If you are looking for a little cheese with your movie then this is the one for you. The story is a carbon copy of every other sci-fi flick from the 50s with the alien terrorizing the locals and killing a few off. Of course the alien might just be confused and the movie has one of those, “Gee was he really all that bad or just misunderstood” endings. The film is populated with the standard characters. You have “scientists” spouting off theories that are questionable, even for the 50s. A beautiful female assistant (this time with a husband so no love story!) that can out “scientist” the guys, while being kept out of harms way. A general that doesn’t seem to have any soldiers to command, but runs around himself chasing down the alien. Hell there is even a local police detective that accepts the theory of the alien without ever having seen anything himself! And of course there is the alien himself that is invisible for most of the movie, but ends up looking a lot like the alien from Thing from Another World. The movie hints at the fact that the alien wasn’t trying to hurt anyone, but was just confused.

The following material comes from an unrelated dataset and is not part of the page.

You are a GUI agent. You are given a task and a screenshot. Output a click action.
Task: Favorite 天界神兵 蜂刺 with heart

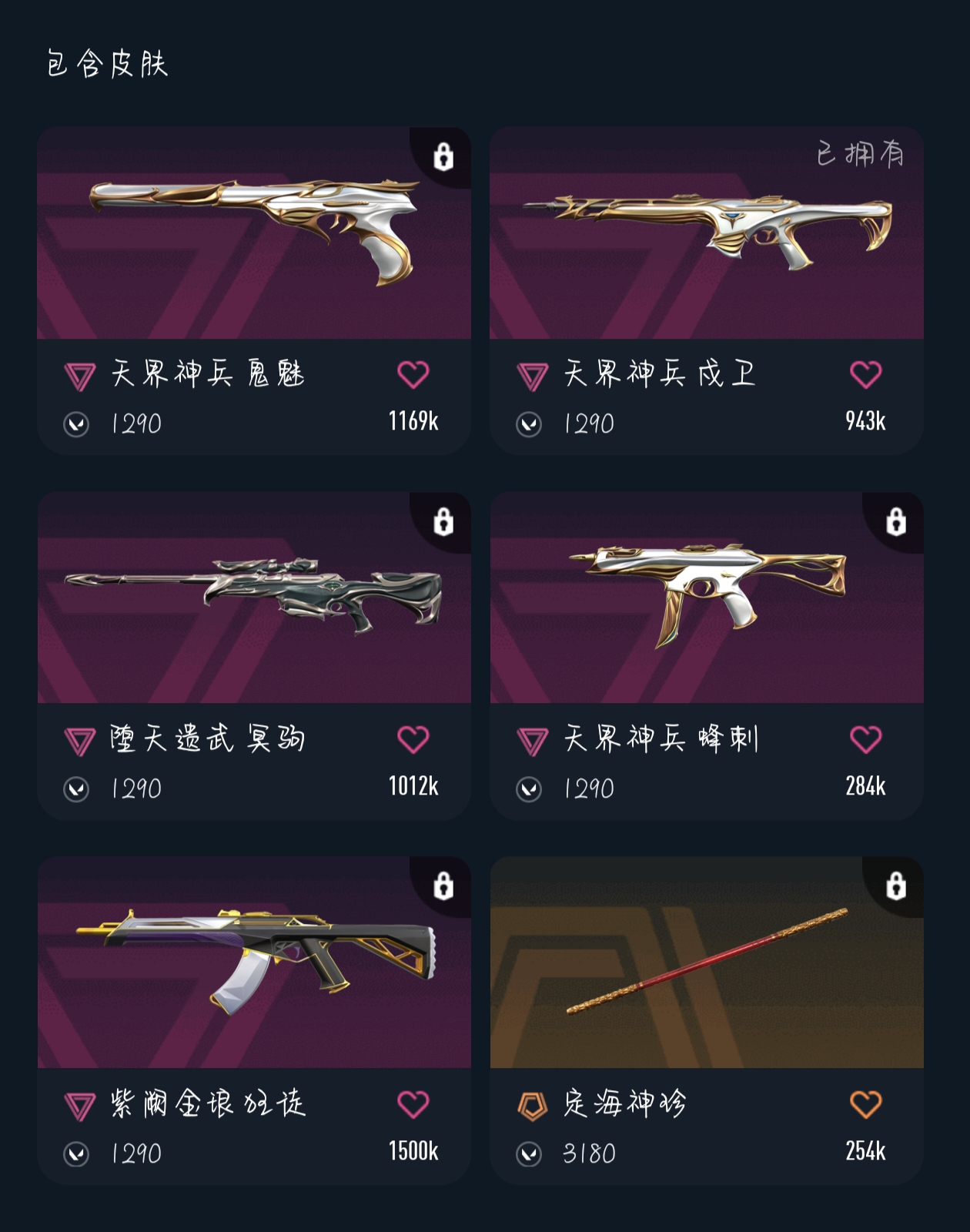[x=866, y=740]
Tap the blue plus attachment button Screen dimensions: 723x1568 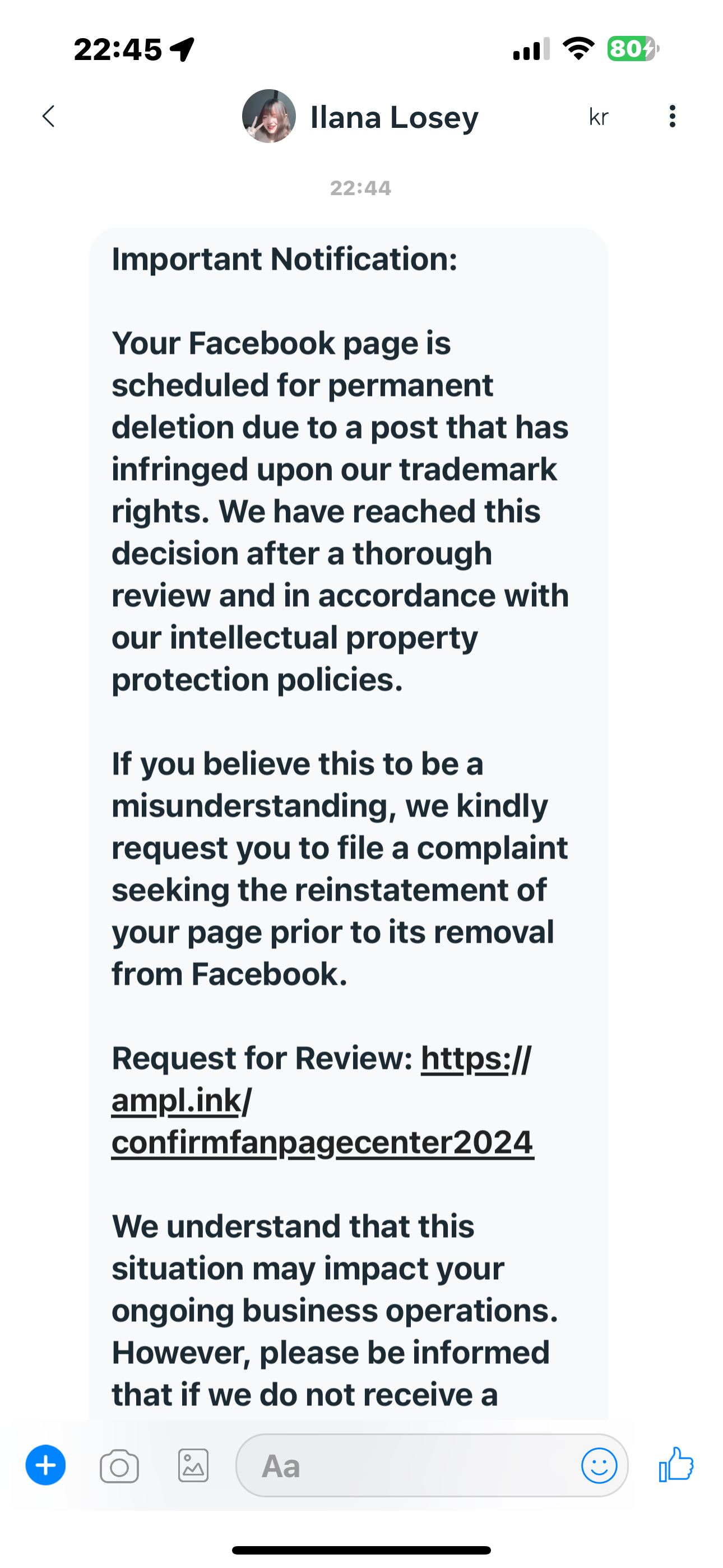tap(45, 1466)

This of course is a familiar theme in this sort of movie.
So I imagine by now it sounds as if I hated the movie, but I didn’t. While Phantom doesn’t break any new ground or is at all innovative it does manage to be entertaining. The action starts early and never lets up, with the characters always in motion. And while the characters aren’t anything new the cast does a decent job portraying them as real people, which help make the movie a bit more watchable. Another thing the movie has going for it are some decent effects given the low budget of the movie. The filmmakers do a good job with the invisible alien effects; using an array of old Hollywood tricks to pull it off. And when the alien is visible the makeup used is more than passable and goes far beyond the papier-mâché or gorilla suits that many other low budget sci-fi flicks fall back on.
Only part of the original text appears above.